(DOCUMENT EXTRACT):
Just popping in to say a massive congratulations to Matt on those amazing results! (and a really late happy birthday cause I missed it!)

Need to catch up on your trip report but from what I've read it looks like you had an amazing time!


----------



## Cyrano

I congratulated Matt elsewhere but wanted to come on the DIS as well.
Well done Karen and Wayne for all the support and encouragement you have provided.


----------



## wayneg

paulh said:


> We paid as were DVC and didnt have to buy tickets for parks.worked out we saved around $60 per day for a family of 4.basicaly you get a free counter service
> Worked for us as didnt have to drive while on the DDP the 3 days we were at BLT ment i was ok to have a few drinks durring the day
> On the result frount youngest DS got 3 As (maths/further maths+phiscs)and 1 B(computing) (1st year results at collage) there must be a proud milk man out there as i dont know where he gets it from
> Paul



Sounds like he is doing well 

I was having a think how you can make it work on DDP. My figures obviously include signatures etc where you use 2 credits, these are not the best use of credits as a signature doesn't cost that much more than some of the 1 credit meals. Akershus value was $153, CRT $185, not much difference in value yet double the credits.

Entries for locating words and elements

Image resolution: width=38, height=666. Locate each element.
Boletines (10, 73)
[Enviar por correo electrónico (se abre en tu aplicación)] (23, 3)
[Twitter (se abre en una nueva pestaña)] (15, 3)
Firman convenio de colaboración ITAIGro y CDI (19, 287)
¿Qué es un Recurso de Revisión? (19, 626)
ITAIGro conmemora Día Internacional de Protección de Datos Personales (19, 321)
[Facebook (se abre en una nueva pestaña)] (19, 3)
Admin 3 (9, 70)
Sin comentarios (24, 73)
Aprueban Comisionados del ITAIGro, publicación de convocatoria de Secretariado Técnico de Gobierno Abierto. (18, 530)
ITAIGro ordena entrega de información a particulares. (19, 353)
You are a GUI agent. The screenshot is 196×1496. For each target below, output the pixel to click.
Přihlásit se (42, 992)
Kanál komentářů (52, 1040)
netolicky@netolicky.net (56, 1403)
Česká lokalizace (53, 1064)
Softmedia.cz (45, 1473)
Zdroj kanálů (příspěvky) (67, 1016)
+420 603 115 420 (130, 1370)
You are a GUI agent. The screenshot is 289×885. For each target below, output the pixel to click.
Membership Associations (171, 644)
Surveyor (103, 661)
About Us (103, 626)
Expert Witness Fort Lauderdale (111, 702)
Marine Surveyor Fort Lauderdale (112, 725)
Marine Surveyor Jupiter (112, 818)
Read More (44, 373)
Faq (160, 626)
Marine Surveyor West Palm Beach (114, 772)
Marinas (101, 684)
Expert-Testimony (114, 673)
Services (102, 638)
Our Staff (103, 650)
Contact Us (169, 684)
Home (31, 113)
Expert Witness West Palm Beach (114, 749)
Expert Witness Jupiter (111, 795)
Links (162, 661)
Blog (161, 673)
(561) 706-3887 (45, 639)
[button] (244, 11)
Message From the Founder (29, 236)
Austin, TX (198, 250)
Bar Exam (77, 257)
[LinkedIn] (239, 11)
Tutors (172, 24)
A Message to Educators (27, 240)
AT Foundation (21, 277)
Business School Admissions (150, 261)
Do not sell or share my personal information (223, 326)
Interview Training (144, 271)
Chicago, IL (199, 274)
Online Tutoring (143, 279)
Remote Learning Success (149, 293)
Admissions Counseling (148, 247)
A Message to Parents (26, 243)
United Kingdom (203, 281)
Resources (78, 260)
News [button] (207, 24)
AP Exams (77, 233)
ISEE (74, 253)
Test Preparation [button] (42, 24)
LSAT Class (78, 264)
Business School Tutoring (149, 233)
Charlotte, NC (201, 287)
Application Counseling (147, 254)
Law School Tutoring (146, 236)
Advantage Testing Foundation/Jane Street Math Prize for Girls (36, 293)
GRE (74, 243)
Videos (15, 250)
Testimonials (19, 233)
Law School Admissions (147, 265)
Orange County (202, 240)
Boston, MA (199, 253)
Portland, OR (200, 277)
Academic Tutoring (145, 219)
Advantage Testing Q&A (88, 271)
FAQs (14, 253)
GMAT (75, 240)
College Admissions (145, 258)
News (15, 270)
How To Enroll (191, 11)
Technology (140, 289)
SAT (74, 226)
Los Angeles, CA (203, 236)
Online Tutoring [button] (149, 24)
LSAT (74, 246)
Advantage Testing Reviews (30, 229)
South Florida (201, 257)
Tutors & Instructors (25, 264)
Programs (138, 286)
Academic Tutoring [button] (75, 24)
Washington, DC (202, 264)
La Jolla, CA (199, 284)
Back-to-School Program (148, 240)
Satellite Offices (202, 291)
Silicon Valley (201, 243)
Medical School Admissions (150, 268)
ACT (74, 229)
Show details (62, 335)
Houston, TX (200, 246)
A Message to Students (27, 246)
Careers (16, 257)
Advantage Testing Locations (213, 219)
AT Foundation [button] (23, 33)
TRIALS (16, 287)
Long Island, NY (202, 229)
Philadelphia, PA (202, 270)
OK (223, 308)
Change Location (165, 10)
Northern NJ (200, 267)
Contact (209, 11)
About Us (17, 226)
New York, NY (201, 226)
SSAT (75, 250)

(TASKS TO COMPLETE):
a) Summarize the forum thread in three sentences.
b) Please turn the paragraph of the forum thread beginning "I was having a think" into a short bulleted list that keeps its main facts.
c) Reproduce the stretch of the forum thread from "Just popping in" through "you have provided.", swapping "amazing" for "fantastic".

(FINAL RESULTS):
a) Posters congratulate Matt on the results, with one also sending belated birthday wishes and Cyrano praising Karen and Wayne for their support and encouragement. In a quoted post, paulh says that on the DDP they saved around $60 per day for a family of four and that the youngest got three As and one B in first-year college results. wayneg replies that signature meals using two credits are not the best use of credits, citing Akershus at $153 and CRT at $185, not much difference in value yet double the credits.

b)
- wayneg thought about how to make the DDP work.
- wayneg's figures include signature meals, which use 2 credits.
- Signature meals are not the best use of credits, as they cost not much more than some 1-credit meals.
- Akershus was worth $153 and CRT $185: little difference in value, but double the credits.

c)
Just popping in to say a massive congratulations to Matt on those fantastic results! (and a really late happy birthday cause I missed it!)

Need to catch up on your trip report but from what I've read it looks like you had an fantastic time!


----------



## Cyrano

I congratulated Matt elsewhere but wanted to come on the DIS as well.
Well done Karen and Wayne for all the support and encouragement you have provided.